An easy way to speed up your BLAST analysis is to search a smaller database targeted to sequences of interest. We’ll describe here a few ways to create such custom databases on the BLAST web pages. For this Quick Tip we’ll use the pages in the Basic BLAST section of the BLAST home page.
BLAST parent databases
Generating a custom database begins with selecting the appropriate parent database. The BLAST Guide provides database descriptions to help with choosing a database. You select the parent in the Database pull-down menu, shown in Figure 1. Selecting the database is really your first opportunity to customize.
For example, the default nucleotide database is nt, but if you want a non-redundant set of transcript sequences, select the refseq_rna database, a subset of nt. After choosing a parent database, you have two primary options to refine the database, the Organism field and the Entrez Query field. In addition, there are exclude check boxes to remove model sequences or those from environmental samples. You can customize any of these settings in the ‘Choose Search Set’ section of the BLAST form (Figure 2).
The Organism filter is more versatile than you might think, allowing you to choose and combine any of the taxonomic nodes found in NCBI’s Taxonomy database. For example, here is a sampling of terms in the zebrafish lineage that you can select in the Organism autocomplete field: zebrafish, Danio rerio, bony fishes, teleostei, and vertebrates. Also, as shown in the examples in Figure 2, by expanding the Organism boxes, you may also search sequences from more than one node or exclude one or more groups or species.
Entrez Query is the real powerhouse for customization. You can use any query that works when searching the NCBI Nucleotide and Protein databases in BLAST. In fact, we recommend that you test your queries on the Nucleotide or Protein pages first to be sure you are retrieving the sequences you want. For help writing Entrez queries, see Entrez Sequences Help or the more concise Search Field Descriptions for Sequence Database.
There are also two filters available as check boxes for excluding two categories of sequences (‘Models’ and ‘Uncultured/Environmental samples’). These check boxes can be used to additionally modify any parent or custom databases you have created. Environmental sample sequences are abundant in some of the nucleotide databases but don’t have precise taxonomic assignments. Model transcript and protein sequences are based mainly on the analysis of genomic DNA and may have no experimental support. Depending on your search goals, you may want to exclude either or both of these categories of sequences.
Custom Database Examples
Some example custom database settings are shown in Figure 2 and in the list below. You can click on the hyperlinked examples in the list to access BLAST forms with these custom databases pre-set. You can save any page that you have created by clicking the ‘Bookmark’ link in the upper right of the BLAST form.

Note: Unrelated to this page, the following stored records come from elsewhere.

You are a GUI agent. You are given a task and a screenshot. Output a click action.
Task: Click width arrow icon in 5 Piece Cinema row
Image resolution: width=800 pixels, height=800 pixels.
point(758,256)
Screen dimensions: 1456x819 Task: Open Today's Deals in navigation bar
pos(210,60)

Example 1: Search only human chromosome 22
Parent database: NCBI Genomes (chromosome)
Entrez query: NC_000022[Accession]
Example 2: Search all mammalian assembled genomes, except human
Parent database: Reference genomic sequences (refseq_genomic)
Organism selection: mammals (taxid:40674)

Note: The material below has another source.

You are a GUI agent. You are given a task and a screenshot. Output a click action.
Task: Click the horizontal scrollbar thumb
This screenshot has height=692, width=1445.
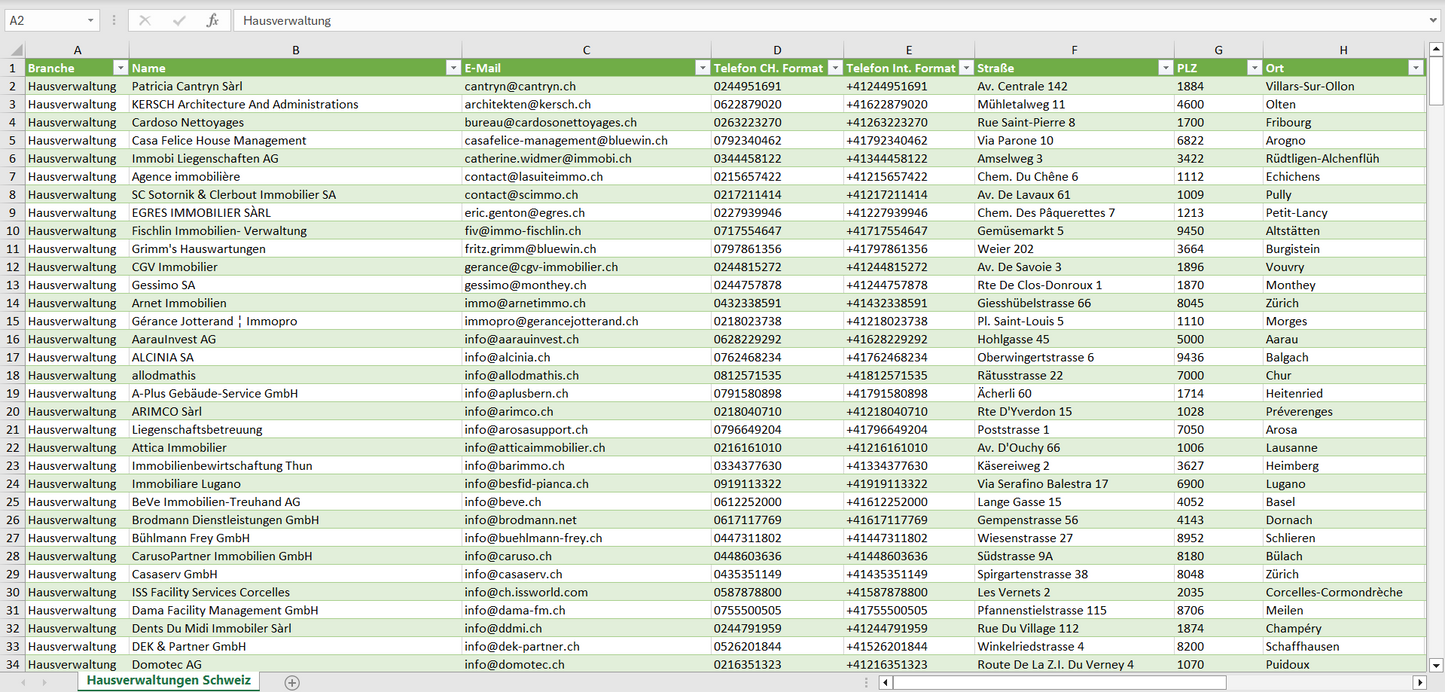[x=1059, y=682]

exclude: human (taxid:9606)
Example 3: Search RefSeq proteins from enterobacteria with molecular weightsbetween 25 kD and 35 kD.

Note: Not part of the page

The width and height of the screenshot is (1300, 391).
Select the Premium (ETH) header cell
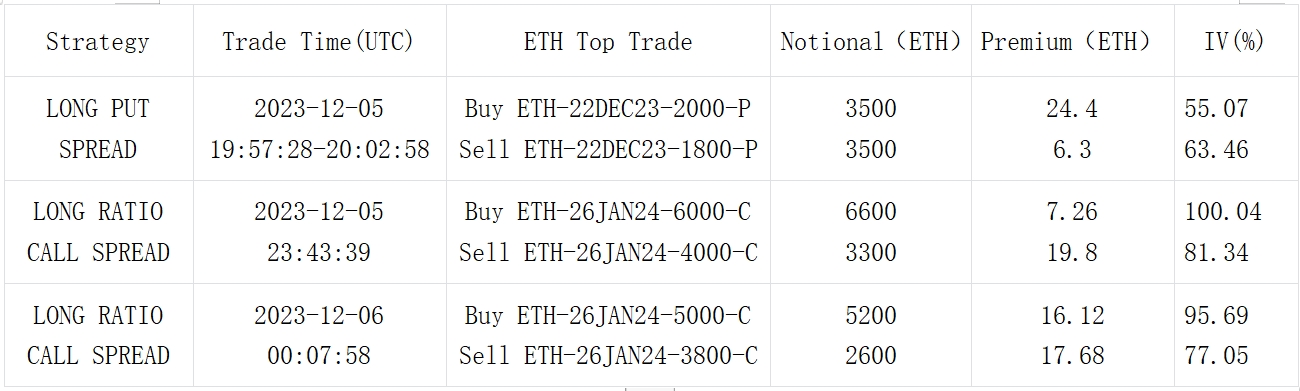1066,42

Parent database: Reference proteins (refseq_protein)
Organism selection: enterobacteria (taxid:91347)
Entrez query: 25000:35000[Molecular Weight]
Example 4: Search only submitted mitochondrial sequences from non-insect arthropods and gastropods.
Parent database: Nucleotide collection (nr/nt)
Organism selection: arthropods (taxid: 6656)
gastropods (taxid: 6448)
exclude: insects (taxid: 6960)
Entrez query: mitochondrion[Filter] NOT refseq[Filter]
For technical assistance on BLAST, write to firstname.lastname@example.org.
6 thoughts on “Making Custom Databases for Web BLAST”
What if I need to do this locally? I am running hundreds of thousands of psiblast searches on a giant dataset of protein variants, and it is both A) impractical to handle this remotely, and B) a goal of the project to do the computational work on our local cluster. But I haven’t found an easy way to restrict searches to specific taxa when using the psiblast command-line tool, nor have I found a documented way to pare my local BLAST nr protein DB down to just the taxa of interest. Any advice about this matter would be greatly appreciated.
You can restrict to subsets by organism locally using the gi list option.
Restrict search of database to list of GI’s
One way to generate a gi list for a particular taxon is through the the Entrez system (http://www.ncbi.nlm.nih.gov/protein/). For example search for
then use the “Send to” menu on the results page to save the in GI list format to a file into the BLAST directory. If you have additional questions or need more help with this please write to email@example.com
What if I have a taxon ID list instead of a gilist?
(Also, just to be clear, I know about the -entrez_query option, but that option only works when querying a remote DB, which I specifically want to avoid doing.)
See my reply about the gilist option above.
Is it also possible to filter the locally saved nr database and delete entries that I don’t need instead of always include the ‘-gilist’ option? This would safe a lot disk space.